Nella veste dell’esorcista si è calato il professor Ugo Arrigo su Leoni Blog segnalando che, per convenzione, Eurostat registra il debito pubblico lordo, come da parametri di Maastricht, e non quello netto, che è la grandezza di riferimento ai fini di sostenibilità effettiva. Confrontando la grandezza lorda con quella netta, si scoprono cose interessanti. Come scrive Arrigo:

«Non dimentichiamoci tuttavia che Eurostat registra il debito pubblico lordo (perché lo richiede il trattato di Maastricht), non ridotto della liquidità del Tesoro, dei depositi presso la Banca d’Italia e dei prestiti ai meccanismi europei salvastati. Se togliamo queste voci, che rappresentano attività a fronte della passività del debito, otteniamo il debito pubblico netto, grandezza un po’ più importante di quello lordo per valutare le tendenze della finanza pubblica»

Come si osserva dalla tabella nel post, nel terzo trimestre 2013 il debito pubblico netto italiano è aumentato da 1922 a 1950 miliardi di euro. Il lordo è calato perché

«Ecco dunque svelato il mistero: tra giugno e settembre 2013 il debito pubblico netto dell’Italia non è diminuito ma è anzi aumentato di quasi 29 miliardi (e in solo trimestre bisogna dire che è un bel balzo). Tuttavia il Tesoro non ha pagato l’eccesso di spese sulle entrate del trimestre emettendo nuovi titoli netti, nel qual caso si sarebbe accresciuto in misura equivalente il debito pubblico lordo e l’Eurostat ce lo avrebbe prontamente segnalato, ma ha preferito utilizzare liquidità già disponibile e depositi presso la Banca d’Italia. Poiché tale disponibilità è stata ridotta di quasi 36 miliardi a fronte di un’esigenza di pagamenti non coperta da incassi per 29 miliardi, ecco che apparentemente il debito si è ridotto.
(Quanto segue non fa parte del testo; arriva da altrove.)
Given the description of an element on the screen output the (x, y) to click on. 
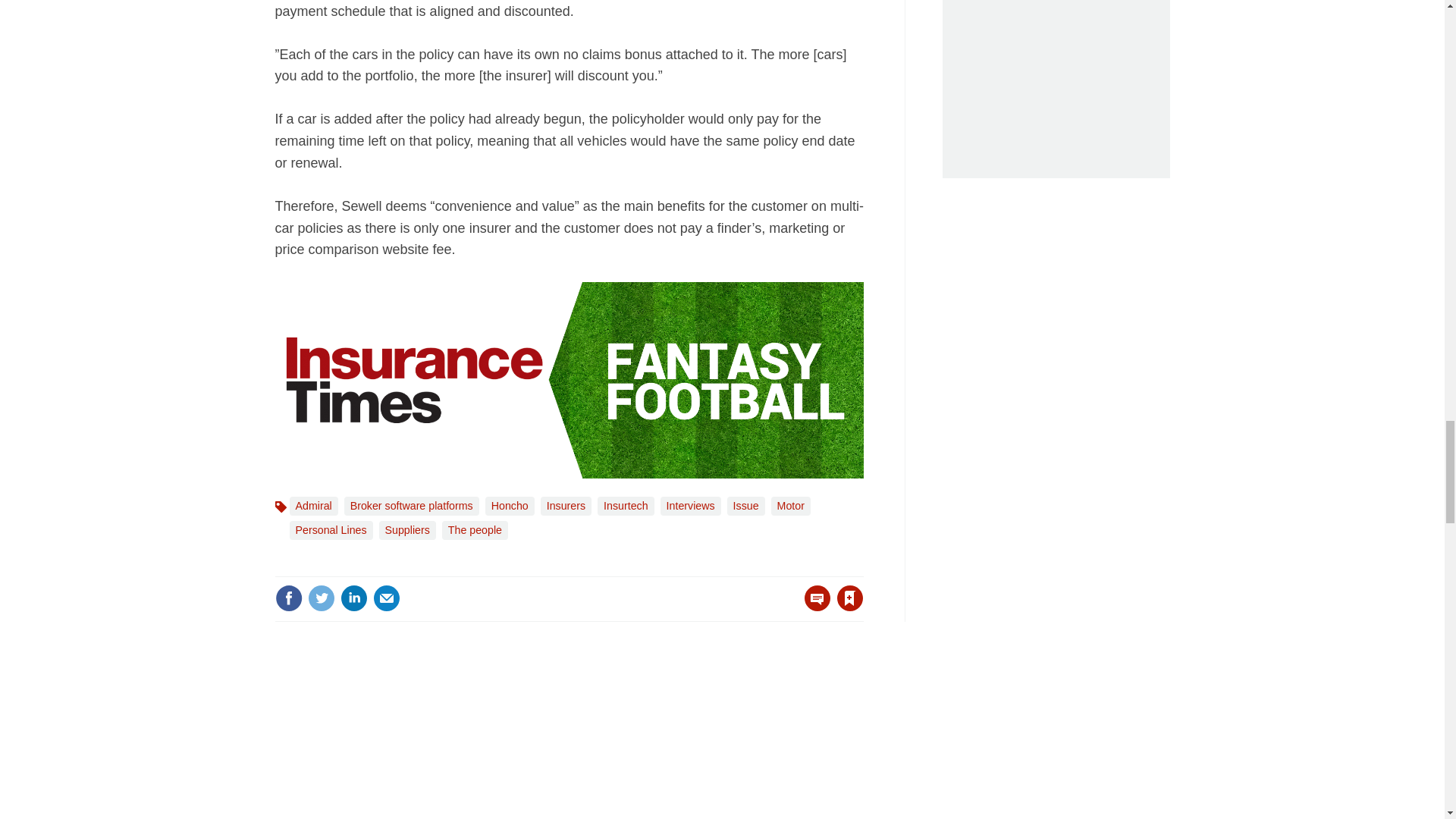
Share this on Facebook (288, 597)
Share this on Linked in (352, 597)
3rd party ad content (1055, 89)
Share this on Twitter (320, 597)
3rd party ad content (722, 738)
No comments (812, 607)
Email this article (386, 597)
Ma è solo apparenza e non vi è ovviamente nulla da festeggiare»

Una  brillante operazione di window dressing, nulla da dire. Che è piaciuta molto dalle parti di Palazzo Chigi:

“Dopo i dati Istat sulla ripresa dell’industria”, i dati Eurostat sul debito pubblico sono “un’altra riprova della bontà del cammino di politica economica intrapreso, un nuovo segnale che ci incoraggia a proseguire sulla strada delle politiche per la crescita, nel rispetto della tenuta dei conti pubblici”. Lo afferma il premier Enrico Letta (Ansa, 22 gennaio 2013)

Con codazzo di amplificazione mediatica, naturalmente. Ricordando che stiamo parlando del paese che continua ad avere tasso di crescita del Pil nominale inferiore al costo medio del debito pubblico, e per questo motivo è costretto ad avanzi primari ampi e protratti. Non è ancora tempo per festeggiare.